Small businesses were shuttered but government stimulus has made its way to big retailers. This is true in the US too where Amazon and Walmart reported blowout quarterly numbers. The stimulus might as well be called the Big Company Act.

It is true that small firms create a lot of jobs, but they also destroy almost as many, because they are much more likely than big firms to go out of business or shrink. This is why from 1993 to 2010, small firms with fewer than 20 employees were responsible for 29 percent of gross job creation but only 15 percent of net job gains. In contrast, firms with more than 500 employees were responsible for 26 percent of gross job gains but 38 percent of net job gains. This is also why almost two-thirds of new jobs since 1990 have been in firms with 500 or more employees, even though those firms employed just 42 percent of workers. As of 2015, really big establishments—those with 5,000 or more employees—were 4 times less likely to lay off workers than those with fewer than 250 employees.

There are some unintended consequences here. The strong are getting stronger. This is inevitable. The future doesn’t look any different. It’s just being accelerated faster. Being small doesn’t mean being nimble.

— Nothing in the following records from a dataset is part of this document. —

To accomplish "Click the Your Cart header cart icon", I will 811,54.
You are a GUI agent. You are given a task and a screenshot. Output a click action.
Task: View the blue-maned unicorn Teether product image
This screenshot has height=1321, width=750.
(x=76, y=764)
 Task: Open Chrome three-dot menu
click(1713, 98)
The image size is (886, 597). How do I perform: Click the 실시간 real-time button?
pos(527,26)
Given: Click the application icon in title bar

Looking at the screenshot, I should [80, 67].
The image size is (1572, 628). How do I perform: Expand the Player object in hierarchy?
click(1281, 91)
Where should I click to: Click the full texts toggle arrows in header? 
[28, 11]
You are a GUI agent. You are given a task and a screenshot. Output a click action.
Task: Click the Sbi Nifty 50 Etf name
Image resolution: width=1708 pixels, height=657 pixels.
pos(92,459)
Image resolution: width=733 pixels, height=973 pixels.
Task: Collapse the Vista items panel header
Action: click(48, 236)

Small businesses struggle to adapt and reshape because of limited financial buffers.

32.0% of businesses with 500 or more employees reported declines in revenue of 20% or more. This figure almost doubles for smaller businesses where nearly 60% of those with 1 to 4 employees and nearly 56% of those with 5 to 19 employees reported declines in revenue 20% or more.

Credit: Small businesses were more likely to request credit from financial institutions to cover operating costs due to COVID-19.

40% of small businesses with 5 to 19 employees reported that they requested credit from a financial institution, while nearly 31% of small businesses with 20 to 99 employees requested credit from a financial institution. 

Where is the innovation happening? Most of us think it’s happening at startups. Is that true?

Government policy hasn’t helped. Big box retailers stay open because they sell essential goods, but they also sell the same nonessential goods that small stores — who were forced to close — normally do. Governments have done a poor job ensuring a level playing field.